해야 할 작업: 아래 기록 전체를 빈 줄은 빼고 한 줄씩 번호를 붙인 목록으로 바꿔 주시겠어요?

(수집된 데이터 항목)
^^^^^^^^^^^^^^^^
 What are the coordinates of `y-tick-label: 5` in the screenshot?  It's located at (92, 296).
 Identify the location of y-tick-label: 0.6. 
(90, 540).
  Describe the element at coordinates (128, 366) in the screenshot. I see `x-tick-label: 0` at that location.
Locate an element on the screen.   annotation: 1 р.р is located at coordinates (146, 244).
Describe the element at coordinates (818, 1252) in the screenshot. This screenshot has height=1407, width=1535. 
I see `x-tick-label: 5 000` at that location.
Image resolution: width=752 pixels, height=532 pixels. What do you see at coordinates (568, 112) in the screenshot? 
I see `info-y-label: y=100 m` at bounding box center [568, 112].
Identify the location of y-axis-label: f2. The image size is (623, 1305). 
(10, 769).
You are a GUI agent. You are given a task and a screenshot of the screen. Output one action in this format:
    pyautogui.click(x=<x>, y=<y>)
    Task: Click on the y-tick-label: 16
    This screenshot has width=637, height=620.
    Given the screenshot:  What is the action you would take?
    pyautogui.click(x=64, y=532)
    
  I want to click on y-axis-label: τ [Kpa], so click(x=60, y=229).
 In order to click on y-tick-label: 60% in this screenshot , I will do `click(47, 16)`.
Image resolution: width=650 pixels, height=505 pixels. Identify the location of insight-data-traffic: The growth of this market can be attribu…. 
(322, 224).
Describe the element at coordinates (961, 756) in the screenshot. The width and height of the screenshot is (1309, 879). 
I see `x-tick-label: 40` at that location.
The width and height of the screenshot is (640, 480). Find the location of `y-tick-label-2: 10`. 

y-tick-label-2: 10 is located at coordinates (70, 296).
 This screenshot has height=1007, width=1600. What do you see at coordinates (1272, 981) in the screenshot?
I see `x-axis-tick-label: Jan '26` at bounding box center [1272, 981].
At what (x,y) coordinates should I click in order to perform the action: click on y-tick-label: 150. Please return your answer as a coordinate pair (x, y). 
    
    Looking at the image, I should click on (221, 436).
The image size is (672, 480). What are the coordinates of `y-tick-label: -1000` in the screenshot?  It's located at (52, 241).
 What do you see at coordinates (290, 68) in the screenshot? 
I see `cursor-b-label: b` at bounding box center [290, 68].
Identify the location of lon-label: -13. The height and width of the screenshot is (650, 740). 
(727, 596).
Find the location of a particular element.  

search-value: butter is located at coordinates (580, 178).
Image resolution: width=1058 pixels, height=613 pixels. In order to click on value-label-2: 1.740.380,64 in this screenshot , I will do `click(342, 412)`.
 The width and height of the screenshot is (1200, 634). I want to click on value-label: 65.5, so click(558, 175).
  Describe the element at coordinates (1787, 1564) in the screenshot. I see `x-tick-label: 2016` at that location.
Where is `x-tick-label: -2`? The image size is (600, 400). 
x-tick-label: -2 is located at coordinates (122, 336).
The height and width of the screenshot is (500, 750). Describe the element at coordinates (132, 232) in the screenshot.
^^^^^^^^^^^^^^^^
작업 결과:
1.  What are the coordinates of `y-tick-label: 5` in the screenshot?  It's located at (92, 296).
2.  Identify the location of y-tick-label: 0.6. 
3. (90, 540).
4.   Describe the element at coordinates (128, 366) in the screenshot. I see `x-tick-label: 0` at that location.
5. Locate an element on the screen.   annotation: 1 р.р is located at coordinates (146, 244).
6. Describe the element at coordinates (818, 1252) in the screenshot. This screenshot has height=1407, width=1535. 
7. I see `x-tick-label: 5 000` at that location.
8. Image resolution: width=752 pixels, height=532 pixels. What do you see at coordinates (568, 112) in the screenshot? 
9. I see `info-y-label: y=100 m` at bounding box center [568, 112].
10. Identify the location of y-axis-label: f2. The image size is (623, 1305). 
11. (10, 769).
12. You are a GUI agent. You are given a task and a screenshot of the screen. Output one action in this format:
13.     pyautogui.click(x=<x>, y=<y>)
14.     Task: Click on the y-tick-label: 16
15.     This screenshot has width=637, height=620.
16.     Given the screenshot:  What is the action you would take?
17.     pyautogui.click(x=64, y=532)
18.   I want to click on y-axis-label: τ [Kpa], so click(x=60, y=229).
19.  In order to click on y-tick-label: 60% in this screenshot , I will do `click(47, 16)`.
20. Image resolution: width=650 pixels, height=505 pixels. Identify the location of insight-data-traffic: The growth of this market can be attribu…. 
21. (322, 224).
22. Describe the element at coordinates (961, 756) in the screenshot. The width and height of the screenshot is (1309, 879). 
23. I see `x-tick-label: 40` at that location.
24. The width and height of the screenshot is (640, 480). Find the location of `y-tick-label-2: 10`. 
25. y-tick-label-2: 10 is located at coordinates (70, 296).
26.  This screenshot has height=1007, width=1600. What do you see at coordinates (1272, 981) in the screenshot?
27. I see `x-axis-tick-label: Jan '26` at bounding box center [1272, 981].
28. At what (x,y) coordinates should I click in order to perform the action: click on y-tick-label: 150. Please return your answer as a coordinate pair (x, y). 
29.     Looking at the image, I should click on (221, 436).
30. The image size is (672, 480). What are the coordinates of `y-tick-label: -1000` in the screenshot?  It's located at (52, 241).
31.  What do you see at coordinates (290, 68) in the screenshot? 
32. I see `cursor-b-label: b` at bounding box center [290, 68].
33. Identify the location of lon-label: -13. The height and width of the screenshot is (650, 740). 
34. (727, 596).
35. Find the location of a particular element.  
36. search-value: butter is located at coordinates (580, 178).
37. Image resolution: width=1058 pixels, height=613 pixels. In order to click on value-label-2: 1.740.380,64 in this screenshot , I will do `click(342, 412)`.
38.  The width and height of the screenshot is (1200, 634). I want to click on value-label: 65.5, so click(558, 175).
39.   Describe the element at coordinates (1787, 1564) in the screenshot. I see `x-tick-label: 2016` at that location.
40. Where is `x-tick-label: -2`? The image size is (600, 400). 
41. x-tick-label: -2 is located at coordinates (122, 336).
42. The height and width of the screenshot is (500, 750). Describe the element at coordinates (132, 232) in the screenshot.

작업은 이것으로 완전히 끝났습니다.